(GIVEN REQUEST)
Swap "How do I perform" for "How can I do" throughout the records below, then write the lines out again with nothing else changed.

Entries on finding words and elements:
►

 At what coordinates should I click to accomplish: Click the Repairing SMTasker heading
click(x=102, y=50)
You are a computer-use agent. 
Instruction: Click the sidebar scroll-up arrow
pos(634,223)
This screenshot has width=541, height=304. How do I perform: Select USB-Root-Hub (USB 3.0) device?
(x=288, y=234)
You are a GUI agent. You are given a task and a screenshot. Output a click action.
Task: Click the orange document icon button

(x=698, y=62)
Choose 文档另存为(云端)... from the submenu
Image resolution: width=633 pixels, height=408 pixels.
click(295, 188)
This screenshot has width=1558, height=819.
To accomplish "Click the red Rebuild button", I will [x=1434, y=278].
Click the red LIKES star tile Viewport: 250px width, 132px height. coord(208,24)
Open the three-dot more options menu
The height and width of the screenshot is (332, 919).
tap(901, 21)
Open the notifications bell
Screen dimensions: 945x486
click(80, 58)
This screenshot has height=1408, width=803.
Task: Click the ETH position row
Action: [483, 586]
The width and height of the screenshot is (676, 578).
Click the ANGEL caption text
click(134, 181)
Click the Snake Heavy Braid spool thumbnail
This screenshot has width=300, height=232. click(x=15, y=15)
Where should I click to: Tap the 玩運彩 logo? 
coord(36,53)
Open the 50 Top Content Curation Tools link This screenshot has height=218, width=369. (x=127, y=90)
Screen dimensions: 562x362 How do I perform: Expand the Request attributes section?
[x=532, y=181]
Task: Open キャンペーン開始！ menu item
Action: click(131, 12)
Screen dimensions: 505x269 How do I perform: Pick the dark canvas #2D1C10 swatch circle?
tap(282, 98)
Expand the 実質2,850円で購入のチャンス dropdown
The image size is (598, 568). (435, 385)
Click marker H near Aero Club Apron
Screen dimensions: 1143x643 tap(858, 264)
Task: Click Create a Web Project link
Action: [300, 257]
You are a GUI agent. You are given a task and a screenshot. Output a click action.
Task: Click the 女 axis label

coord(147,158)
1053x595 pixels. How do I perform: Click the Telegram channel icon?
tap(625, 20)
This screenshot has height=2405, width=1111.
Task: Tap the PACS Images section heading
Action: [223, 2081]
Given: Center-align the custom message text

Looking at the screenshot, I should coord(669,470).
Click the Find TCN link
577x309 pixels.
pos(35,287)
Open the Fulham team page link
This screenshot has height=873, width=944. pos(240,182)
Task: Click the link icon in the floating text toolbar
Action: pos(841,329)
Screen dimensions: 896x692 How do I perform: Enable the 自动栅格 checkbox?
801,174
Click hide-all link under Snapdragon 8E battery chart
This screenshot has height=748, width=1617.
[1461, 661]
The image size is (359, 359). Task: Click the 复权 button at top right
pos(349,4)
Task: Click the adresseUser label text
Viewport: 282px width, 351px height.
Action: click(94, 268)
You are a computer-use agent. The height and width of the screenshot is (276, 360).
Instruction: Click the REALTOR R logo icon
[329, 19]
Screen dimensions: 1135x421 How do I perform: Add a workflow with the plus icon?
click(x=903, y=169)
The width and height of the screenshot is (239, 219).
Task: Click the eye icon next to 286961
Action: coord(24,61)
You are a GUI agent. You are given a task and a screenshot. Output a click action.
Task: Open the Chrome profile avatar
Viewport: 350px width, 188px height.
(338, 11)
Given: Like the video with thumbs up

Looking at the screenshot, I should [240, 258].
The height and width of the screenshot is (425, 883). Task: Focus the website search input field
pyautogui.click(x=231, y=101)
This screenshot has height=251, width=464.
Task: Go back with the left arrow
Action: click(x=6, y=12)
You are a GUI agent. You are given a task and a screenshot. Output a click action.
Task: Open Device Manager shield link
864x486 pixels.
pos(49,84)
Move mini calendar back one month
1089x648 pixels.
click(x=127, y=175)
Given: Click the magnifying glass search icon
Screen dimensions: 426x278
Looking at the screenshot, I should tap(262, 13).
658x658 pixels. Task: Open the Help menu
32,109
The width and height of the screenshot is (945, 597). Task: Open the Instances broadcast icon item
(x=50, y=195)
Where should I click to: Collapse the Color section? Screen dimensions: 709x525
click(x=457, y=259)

◄

(RESPONSE)
 At what coordinates should I click to accomplish: Click the Repairing SMTasker heading
click(x=102, y=50)
You are a computer-use agent. 
Instruction: Click the sidebar scroll-up arrow
pos(634,223)
This screenshot has width=541, height=304. How can I do: Select USB-Root-Hub (USB 3.0) device?
(x=288, y=234)
You are a GUI agent. You are given a task and a screenshot. Output a click action.
Task: Click the orange document icon button

(x=698, y=62)
Choose 文档另存为(云端)... from the submenu
Image resolution: width=633 pixels, height=408 pixels.
click(295, 188)
This screenshot has width=1558, height=819.
To accomplish "Click the red Rebuild button", I will [x=1434, y=278].
Click the red LIKES star tile Viewport: 250px width, 132px height. coord(208,24)
Open the three-dot more options menu
The height and width of the screenshot is (332, 919).
tap(901, 21)
Open the notifications bell
Screen dimensions: 945x486
click(80, 58)
This screenshot has height=1408, width=803.
Task: Click the ETH position row
Action: [483, 586]
The width and height of the screenshot is (676, 578).
Click the ANGEL caption text
click(134, 181)
Click the Snake Heavy Braid spool thumbnail
This screenshot has width=300, height=232. click(x=15, y=15)
Where should I click to: Tap the 玩運彩 logo? 
coord(36,53)
Open the 50 Top Content Curation Tools link This screenshot has height=218, width=369. (x=127, y=90)
Screen dimensions: 562x362 How can I do: Expand the Request attributes section?
[x=532, y=181]
Task: Open キャンペーン開始！ menu item
Action: click(131, 12)
Screen dimensions: 505x269 How can I do: Pick the dark canvas #2D1C10 swatch circle?
tap(282, 98)
Expand the 実質2,850円で購入のチャンス dropdown
The image size is (598, 568). (435, 385)
Click marker H near Aero Club Apron
Screen dimensions: 1143x643 tap(858, 264)
Task: Click Create a Web Project link
Action: [300, 257]
You are a GUI agent. You are given a task and a screenshot. Output a click action.
Task: Click the 女 axis label

coord(147,158)
1053x595 pixels. How can I do: Click the Telegram channel icon?
tap(625, 20)
This screenshot has height=2405, width=1111.
Task: Tap the PACS Images section heading
Action: [223, 2081]
Given: Center-align the custom message text

Looking at the screenshot, I should coord(669,470).
Click the Find TCN link
577x309 pixels.
pos(35,287)
Open the Fulham team page link
This screenshot has height=873, width=944. pos(240,182)
Task: Click the link icon in the floating text toolbar
Action: pos(841,329)
Screen dimensions: 896x692 How can I do: Enable the 自动栅格 checkbox?
801,174
Click hide-all link under Snapdragon 8E battery chart
This screenshot has height=748, width=1617.
[1461, 661]
The image size is (359, 359). Task: Click the 复权 button at top right
pos(349,4)
Task: Click the adresseUser label text
Viewport: 282px width, 351px height.
Action: click(94, 268)
You are a computer-use agent. The height and width of the screenshot is (276, 360).
Instruction: Click the REALTOR R logo icon
[329, 19]
Screen dimensions: 1135x421 How can I do: Add a workflow with the plus icon?
click(x=903, y=169)
The width and height of the screenshot is (239, 219).
Task: Click the eye icon next to 286961
Action: coord(24,61)
You are a GUI agent. You are given a task and a screenshot. Output a click action.
Task: Open the Chrome profile avatar
Viewport: 350px width, 188px height.
(338, 11)
Given: Like the video with thumbs up

Looking at the screenshot, I should [240, 258].
The height and width of the screenshot is (425, 883). Task: Focus the website search input field
pyautogui.click(x=231, y=101)
This screenshot has height=251, width=464.
Task: Go back with the left arrow
Action: click(x=6, y=12)
You are a GUI agent. You are given a task and a screenshot. Output a click action.
Task: Open Device Manager shield link
864x486 pixels.
pos(49,84)
Move mini calendar back one month
1089x648 pixels.
click(x=127, y=175)
Given: Click the magnifying glass search icon
Screen dimensions: 426x278
Looking at the screenshot, I should tap(262, 13).
658x658 pixels. Task: Open the Help menu
32,109
The width and height of the screenshot is (945, 597). Task: Open the Instances broadcast icon item
(x=50, y=195)
Where should I click to: Collapse the Color section? Screen dimensions: 709x525
click(x=457, y=259)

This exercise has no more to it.